I think that belief in a higher power can be very good for your life but it seems to me that the church may be having a negative impact on you. You let your mum push you around because you have to honour thy parents. Your willing to marry someone you hardly know when you are both very young because (this is assuming you believe in no sex before marriage or whatever) your church teaches you that that is the next level.
I'm not saying become an athiest or whatever but maybe you should take a step back from the church. I personally am not a big fan of organized religion (i'm also an idiot) so i'm probably seeing a connection that dosnt exist but just think about it.

Yeah that's exactly what came to my mind as well, and although I'm a Christian as well I think that trying to live like the church teaches you is sometimes really rough and puts some extra pressure on you in situations when that's the last thing you need, like when we're talking about dating for example. It feels kinda risky to me to marry someone that you don't know intimately, and if you live by the doctrines of the church you'll have to get married first before you can thoroughly know your partner. Not meaning that you'd have a divorce if your partner isn't good at sex (you can easily put it that way, I want to clarify that's not what I mean), but, yeah, I guess you got the point.
On the other hand, though, trying to follow the doctrines concerning premarital sex has saved me from losing my virginity more than once in situations that I'd sure as heck have regretted, and I'm extremely grateful for that. Actually it's been more about my personal principles rather than the religion since I'm far from a fanatic Christian, but sure the religion has had an influence on how I see things, thus affecting my moral world and all.

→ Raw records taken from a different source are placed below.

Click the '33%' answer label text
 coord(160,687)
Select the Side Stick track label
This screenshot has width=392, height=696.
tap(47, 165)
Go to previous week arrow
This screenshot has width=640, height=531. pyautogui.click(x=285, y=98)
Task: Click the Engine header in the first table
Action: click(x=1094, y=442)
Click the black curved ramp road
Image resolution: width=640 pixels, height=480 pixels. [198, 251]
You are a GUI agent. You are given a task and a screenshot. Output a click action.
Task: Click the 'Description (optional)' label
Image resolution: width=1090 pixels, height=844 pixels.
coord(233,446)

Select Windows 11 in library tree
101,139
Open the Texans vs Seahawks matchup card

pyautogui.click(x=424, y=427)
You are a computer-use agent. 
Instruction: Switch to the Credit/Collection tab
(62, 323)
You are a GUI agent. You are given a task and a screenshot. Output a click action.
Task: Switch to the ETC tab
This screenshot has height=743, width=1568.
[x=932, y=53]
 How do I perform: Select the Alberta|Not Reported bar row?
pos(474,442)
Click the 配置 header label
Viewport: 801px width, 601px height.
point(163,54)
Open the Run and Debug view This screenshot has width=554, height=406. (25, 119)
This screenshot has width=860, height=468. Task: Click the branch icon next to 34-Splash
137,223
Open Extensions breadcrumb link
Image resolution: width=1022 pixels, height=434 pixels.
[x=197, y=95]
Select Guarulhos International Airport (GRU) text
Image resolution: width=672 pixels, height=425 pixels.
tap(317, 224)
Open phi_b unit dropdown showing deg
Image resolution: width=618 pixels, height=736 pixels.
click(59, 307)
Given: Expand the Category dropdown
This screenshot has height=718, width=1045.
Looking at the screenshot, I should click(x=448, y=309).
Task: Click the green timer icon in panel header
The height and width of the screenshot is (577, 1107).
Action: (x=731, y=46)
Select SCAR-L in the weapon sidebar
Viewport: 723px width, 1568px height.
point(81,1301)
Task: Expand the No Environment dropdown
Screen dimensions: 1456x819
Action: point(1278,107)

So, what can I say as a conclusion? I wouldn't blame the religion since it has its pros and cons (like everything else), but I can't really say something like "listen to your heart" or some other cliches, cause, sometimes, doing that is the biggest mistake you can make, especially if you're young because your feelings can go like a rollercoaster. How about trying to be equally rational and emotional? Nah, hell if I knew, life is so complicated.
But hey A_Future_Pilot, I wish you luck and keep cool. Things have a tendency of taking care of themselves, it's gonna turn out ok. Like seriously, that's not just an overused, meaningless phrase. I've been through some rough shit and I can sincerely say that. Not trying to sound like a badass, I know everyone has problems - I'm just happy to be able to say that I made it through the storm when it was my turn to get hit by it. You'll make it as well, no matter how impossible it might feel sometimes. I'll send a prayer in your direction tonight (or not actually in your direction, but concerning you anyway). :)
And a little OT: I am yet again amazed of the high-quality community here, a topic like this and no trolling or other inappropiate comments, or at least I've seen none so far. Although there are very different kinds of people here I still feel like I can share things here without fear of getting laughed at, I give you guys props for that.
I've never got the whole 'no sex before marriage' thing, its like buying a stupidly expensive game without playing the demo.
I mean how do you know it'll even work with your hardware and who knows what DRM might be involved, are you willing to be permanently connected to the internet and have limited activations?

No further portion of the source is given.